In its natural form, the gene ERCC6L2 plays a role in DNA repair and mitochondrial function.
But investigators found evidence to suggest that mutations in ERCC6L2, and the subsequent DNA damage, were the underlying cause of tri-lineage bone marrow failure in a pair of patients with neurological dysfunction.
“New DNA sequencing technology has enabled us to identify and define a new gene defect which causes a particular type of bone marrow failure,” said Inderjeet Dokal, MD, of Queen Mary University of London in the UK.
“Clinicians treating patients with bone marrow failure should now include analysis for this gene in their investigation.”
Dr Dokal and his colleagues described this research in The American Journal of Human Genetics.
The team performed exome sequencing in 3 patients with genetically uncharacterized, tri-lineage bone marrow failure.
The patients came from consanguineous families (their parents were first-degree cousins), they had developmental delays characterized by learning disabilities, and 2 of the patients had microcephaly.
The sequencing did not uncover variations in any of the known genes associated with bone marrow failure.
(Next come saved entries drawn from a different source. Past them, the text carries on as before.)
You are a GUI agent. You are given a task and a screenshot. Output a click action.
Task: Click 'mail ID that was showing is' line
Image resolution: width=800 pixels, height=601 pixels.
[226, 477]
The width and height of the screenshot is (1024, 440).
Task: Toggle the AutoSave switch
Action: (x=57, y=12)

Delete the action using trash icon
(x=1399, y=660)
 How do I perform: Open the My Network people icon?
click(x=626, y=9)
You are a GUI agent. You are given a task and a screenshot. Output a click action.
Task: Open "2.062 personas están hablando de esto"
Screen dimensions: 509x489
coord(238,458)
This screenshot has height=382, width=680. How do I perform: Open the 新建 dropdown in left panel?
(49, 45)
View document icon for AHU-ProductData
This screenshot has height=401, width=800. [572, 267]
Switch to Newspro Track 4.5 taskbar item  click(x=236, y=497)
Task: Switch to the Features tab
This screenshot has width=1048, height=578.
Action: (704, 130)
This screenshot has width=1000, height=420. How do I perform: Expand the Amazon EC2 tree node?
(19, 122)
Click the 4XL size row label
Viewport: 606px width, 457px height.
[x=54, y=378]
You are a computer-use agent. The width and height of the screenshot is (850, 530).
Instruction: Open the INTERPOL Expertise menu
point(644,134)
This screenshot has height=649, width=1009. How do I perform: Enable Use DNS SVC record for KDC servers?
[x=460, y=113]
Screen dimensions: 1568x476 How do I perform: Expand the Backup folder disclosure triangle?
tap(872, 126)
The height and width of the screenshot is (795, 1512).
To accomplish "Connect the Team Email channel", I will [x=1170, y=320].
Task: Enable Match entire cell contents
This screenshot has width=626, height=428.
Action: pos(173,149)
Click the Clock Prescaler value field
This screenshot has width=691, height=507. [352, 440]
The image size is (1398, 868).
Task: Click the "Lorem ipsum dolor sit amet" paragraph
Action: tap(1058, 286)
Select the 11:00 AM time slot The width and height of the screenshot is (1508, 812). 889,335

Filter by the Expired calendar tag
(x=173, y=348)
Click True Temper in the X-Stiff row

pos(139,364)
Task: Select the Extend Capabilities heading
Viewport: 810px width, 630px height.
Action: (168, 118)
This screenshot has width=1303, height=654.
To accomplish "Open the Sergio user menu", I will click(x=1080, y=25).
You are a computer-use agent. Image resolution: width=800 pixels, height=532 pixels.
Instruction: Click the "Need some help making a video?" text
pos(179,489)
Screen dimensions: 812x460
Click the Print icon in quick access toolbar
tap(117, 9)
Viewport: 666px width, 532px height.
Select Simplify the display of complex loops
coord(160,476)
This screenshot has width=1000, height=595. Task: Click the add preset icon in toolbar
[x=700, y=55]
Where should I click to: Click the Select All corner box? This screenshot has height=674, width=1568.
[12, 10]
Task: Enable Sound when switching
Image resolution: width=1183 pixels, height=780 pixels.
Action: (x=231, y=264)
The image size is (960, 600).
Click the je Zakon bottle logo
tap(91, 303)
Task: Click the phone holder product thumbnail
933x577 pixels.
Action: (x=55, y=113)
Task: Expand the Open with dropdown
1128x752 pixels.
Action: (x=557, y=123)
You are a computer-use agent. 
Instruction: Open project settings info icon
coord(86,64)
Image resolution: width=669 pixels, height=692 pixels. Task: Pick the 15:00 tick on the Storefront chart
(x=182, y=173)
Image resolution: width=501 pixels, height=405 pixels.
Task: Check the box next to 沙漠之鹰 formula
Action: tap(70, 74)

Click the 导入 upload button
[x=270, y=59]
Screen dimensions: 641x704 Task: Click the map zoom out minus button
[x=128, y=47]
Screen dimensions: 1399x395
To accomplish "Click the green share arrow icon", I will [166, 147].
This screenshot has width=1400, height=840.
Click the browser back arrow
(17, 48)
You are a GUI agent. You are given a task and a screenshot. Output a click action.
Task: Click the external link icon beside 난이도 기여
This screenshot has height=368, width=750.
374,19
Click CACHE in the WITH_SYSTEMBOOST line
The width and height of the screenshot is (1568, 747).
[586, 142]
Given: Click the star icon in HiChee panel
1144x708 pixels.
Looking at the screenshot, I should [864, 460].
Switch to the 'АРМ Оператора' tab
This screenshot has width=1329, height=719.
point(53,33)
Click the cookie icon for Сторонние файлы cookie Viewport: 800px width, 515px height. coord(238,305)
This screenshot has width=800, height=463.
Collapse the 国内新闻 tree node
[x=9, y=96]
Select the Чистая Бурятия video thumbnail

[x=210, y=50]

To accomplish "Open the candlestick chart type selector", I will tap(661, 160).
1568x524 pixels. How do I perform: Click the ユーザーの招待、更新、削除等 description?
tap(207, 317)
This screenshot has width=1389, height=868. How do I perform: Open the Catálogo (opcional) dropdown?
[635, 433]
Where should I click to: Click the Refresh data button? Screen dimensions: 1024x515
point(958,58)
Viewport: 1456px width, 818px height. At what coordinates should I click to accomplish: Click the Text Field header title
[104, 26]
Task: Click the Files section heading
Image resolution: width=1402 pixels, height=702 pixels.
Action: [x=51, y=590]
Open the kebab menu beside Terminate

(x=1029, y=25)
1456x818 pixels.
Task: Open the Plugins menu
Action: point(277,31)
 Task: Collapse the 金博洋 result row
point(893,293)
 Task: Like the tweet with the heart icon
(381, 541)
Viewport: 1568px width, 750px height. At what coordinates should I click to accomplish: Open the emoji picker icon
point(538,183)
And the researchers could not find any obvious disease-causing variants in 1 of the patients.
However, the other 2 patients shared homozygous truncating mutations in ERCC6L2—c.1963C>T (p.Arg655*) and c.1236_1239delAACA (p.Thr413Cysfs*2). The c.1963C>T variant had already been identified, but, to the researchers’ knowledge, the other variant had not.
Additional experiments suggested that these mutations affect the subcellular localization and stability of ERCC6L2.
The investigators then speculated that ERCC6L2 plays a role in the DNA-damage response. To test that theory, they mimicked the truncating mutations by knocking down ERCC6L2 expression in human A549 cells.
This significantly reduced cell viability when the cells were exposed to the DNA-damaging agents mitomycin C and irofulven.
To further confirm their theory, the researchers looked at another marker of DNA damage. Previous research had suggested that Snf2 protein complexes are involved in the recruitment of γH2AX, a phosphorylated form of histone 2A, to sites of DNA damage.
So the team performed immunostaining with a γH2AX-specific antibody. And they found that ERCC6L2-knockdown cells displayed H2AX phosphorylation, an effect that increased upon genotoxic stress (treatment with irofulven).
These results indicate that ERCC6L2 plays a role in the DNA-damage-response pathway, and knockdown of this gene sensitizes cells to genotoxic agents.
Additional experiments showed that ERCC6L2 translocated to the mitochondria and the nucleus in response to DNA damage. And ERCC6L2 knockdown induced intracellular reactive oxygen species (ROS).
But introducing the ROS scavenger N-acetyl cysteine diminished the cytotoxicity induced by irofulven, and it halted ERCCGL2 traffic to the mitochondria and nucleus.
The investigators said these results point to a distinct bone-marrow-failure syndrome resulting from mutations in ERCC6L2.
“This is a promising finding which we hope, one day, could lead to finding an effective treatment for this type of gene defect,” Dr Dokal said. “Now [that] we know this research technique works, we plan to carry out further studies to shed more light on the genetic basis of many other cases of bone marrow failure.”